What is required -
Repeat the data exactly, leaving out any image.

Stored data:

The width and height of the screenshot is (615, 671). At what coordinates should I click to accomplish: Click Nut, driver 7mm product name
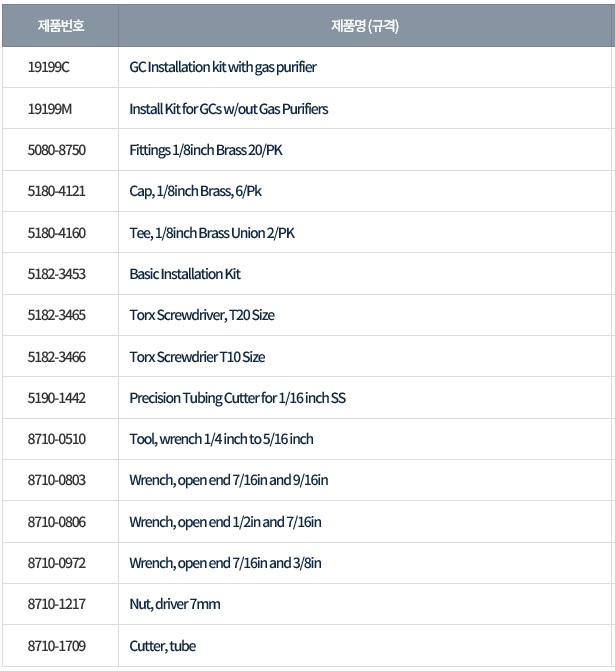(175, 604)
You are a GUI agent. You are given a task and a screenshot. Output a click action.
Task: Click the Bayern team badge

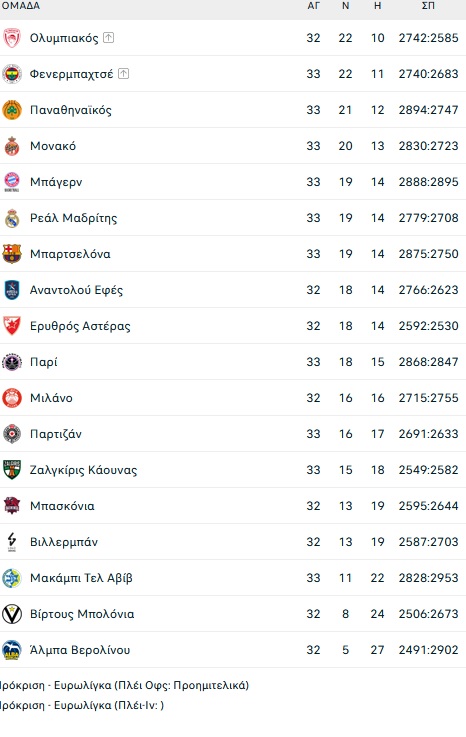click(12, 182)
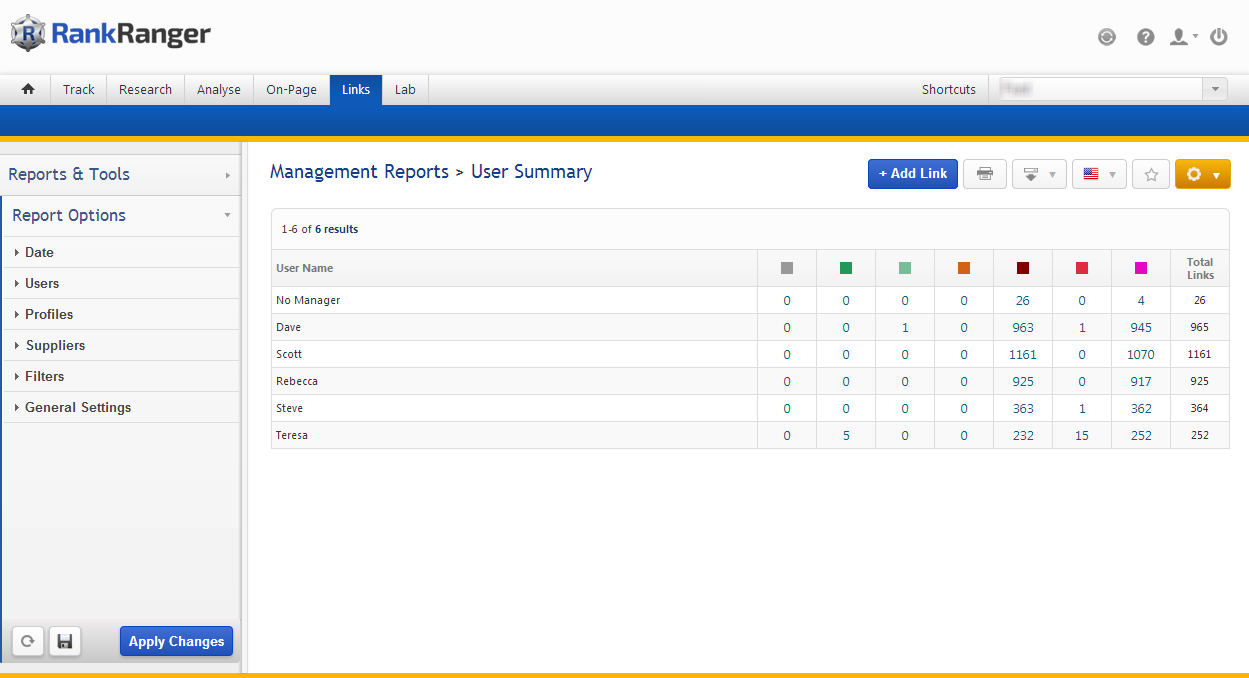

Your response -
The width and height of the screenshot is (615, 671). At what coordinates should I click to accomplish: Click Nut, driver 7mm product name
(175, 604)
You are a GUI agent. You are given a task and a screenshot. Output a click action.
Task: Click the Bayern team badge

click(12, 182)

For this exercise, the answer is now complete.